PASSAGE TO READ
※
The first, are those more moderate and rational owners of human
cattle, who have come into the possession of them as so many coins
in their trading capital, but who admit the frightful nature of the
Institution in the abstract, and perceive the dangers to society
with which it is fraught: dangers which however distant they may
be, or howsoever tardy in their coming on, are as certain to fall
upon its guilty head, as is the Day of Judgment.

The second, consists of all those owners, breeders, users, buyers
and sellers of slaves, who will, until the bloody chapter has a
bloody end, own, breed, use, buy, and sell them at all hazards:
who doggedly deny the horrors of the system in the teeth of such a
mass of evidence as never was brought to bear on any other subject,
and to which the experience of every day contributes its immense
amount; who would at this or any other moment, gladly involve
America in a war, civil or foreign, provided that it had for its
sole end and object the assertion of their right to perpetuate
slavery, and to whip and work and torture slaves, unquestioned by
any human authority, and unassailed by any human power; who, when
they speak of Freedom, mean the Freedom to oppress their kind, and
to be savage, merciless, and cruel; and of whom every man on his
own ground, in republican America, is a more exacting, and a
sterner, and a less responsible despot than the Caliph Haroun
Alraschid in his angry robe of scarlet.

The third, and not the least numerous or influential, is composed
of all that delicate gentility which cannot bear a superior, and
cannot brook an equal; of that class whose Republicanism means, 'I
will not tolerate a man above me: and of those below, none must
approach too near;' whose pride, in a land where voluntary
servitude is shunned as a disgrace, must be ministered to by
slaves; and whose inalienable rights can only have their growth in
negro wrongs.

It has been sometimes urged that, in the unavailing efforts which
have been made to advance the cause of Human Freedom in the
republic of America (strange cause for history to treat of!),
sufficient regard has not been had to the existence of the first
class of persons; and it has been contended that they are hardly
used, in being confounded with the second. This is, no doubt, the
case; noble instances of pecuniary and personal sacrifice have
already had their growth among them; and it is much to be regretted
that the gulf between them and the advocates of emancipation should
have been widened and deepened by any means: the rather, as there
are, beyond dispute, among these slave-owners, many kind masters
who are tender in the exercise of their unnatural power. Still, it
is to be feared that this injustice is inseparable from the state
of things with which humanity and truth are called upon to deal.
Slavery is not a whit the more endurable because some hearts are to
be found which can partially resist its hardening influences; nor
can the indignant tide of honest wrath stand still, because in its
onward course it overwhelms a few who are comparatively innocent,
among a host of guilty.
※
DATA FOR ANALYSIS
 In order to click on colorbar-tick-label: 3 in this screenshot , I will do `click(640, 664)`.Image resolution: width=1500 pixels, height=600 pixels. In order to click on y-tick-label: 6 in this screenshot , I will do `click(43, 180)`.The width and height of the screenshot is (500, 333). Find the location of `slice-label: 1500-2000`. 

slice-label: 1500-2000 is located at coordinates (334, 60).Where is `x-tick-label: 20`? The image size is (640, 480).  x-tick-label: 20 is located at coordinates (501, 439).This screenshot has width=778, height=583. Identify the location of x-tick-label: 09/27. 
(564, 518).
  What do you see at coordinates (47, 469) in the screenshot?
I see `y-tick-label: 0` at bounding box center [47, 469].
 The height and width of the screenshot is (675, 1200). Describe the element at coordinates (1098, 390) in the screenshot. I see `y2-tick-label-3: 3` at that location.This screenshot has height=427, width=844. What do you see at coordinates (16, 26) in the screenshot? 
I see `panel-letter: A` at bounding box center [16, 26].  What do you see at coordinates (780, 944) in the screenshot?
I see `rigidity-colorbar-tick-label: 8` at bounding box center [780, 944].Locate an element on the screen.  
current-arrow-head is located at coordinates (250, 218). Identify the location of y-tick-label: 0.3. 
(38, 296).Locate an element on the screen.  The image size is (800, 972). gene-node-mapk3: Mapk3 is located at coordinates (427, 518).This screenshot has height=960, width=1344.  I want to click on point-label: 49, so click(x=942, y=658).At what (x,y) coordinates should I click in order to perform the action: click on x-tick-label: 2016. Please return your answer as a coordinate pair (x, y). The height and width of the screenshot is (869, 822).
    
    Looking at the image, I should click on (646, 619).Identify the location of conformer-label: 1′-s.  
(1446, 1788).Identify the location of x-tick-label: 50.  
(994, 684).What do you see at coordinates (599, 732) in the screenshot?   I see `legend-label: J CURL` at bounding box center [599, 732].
※
From the passage on slavery, extract the part that opens with the words containing "The first, are" and closes with "Day of Judgment.". The rows come from a different source than the passage on slavery.

YOUR RESPONSE
The first, are those more moderate and rational owners of human
cattle, who have come into the possession of them as so many coins
in their trading capital, but who admit the frightful nature of the
Institution in the abstract, and perceive the dangers to society
with which it is fraught: dangers which however distant they may
be, or howsoever tardy in their coming on, are as certain to fall
upon its guilty head, as is the Day of Judgment.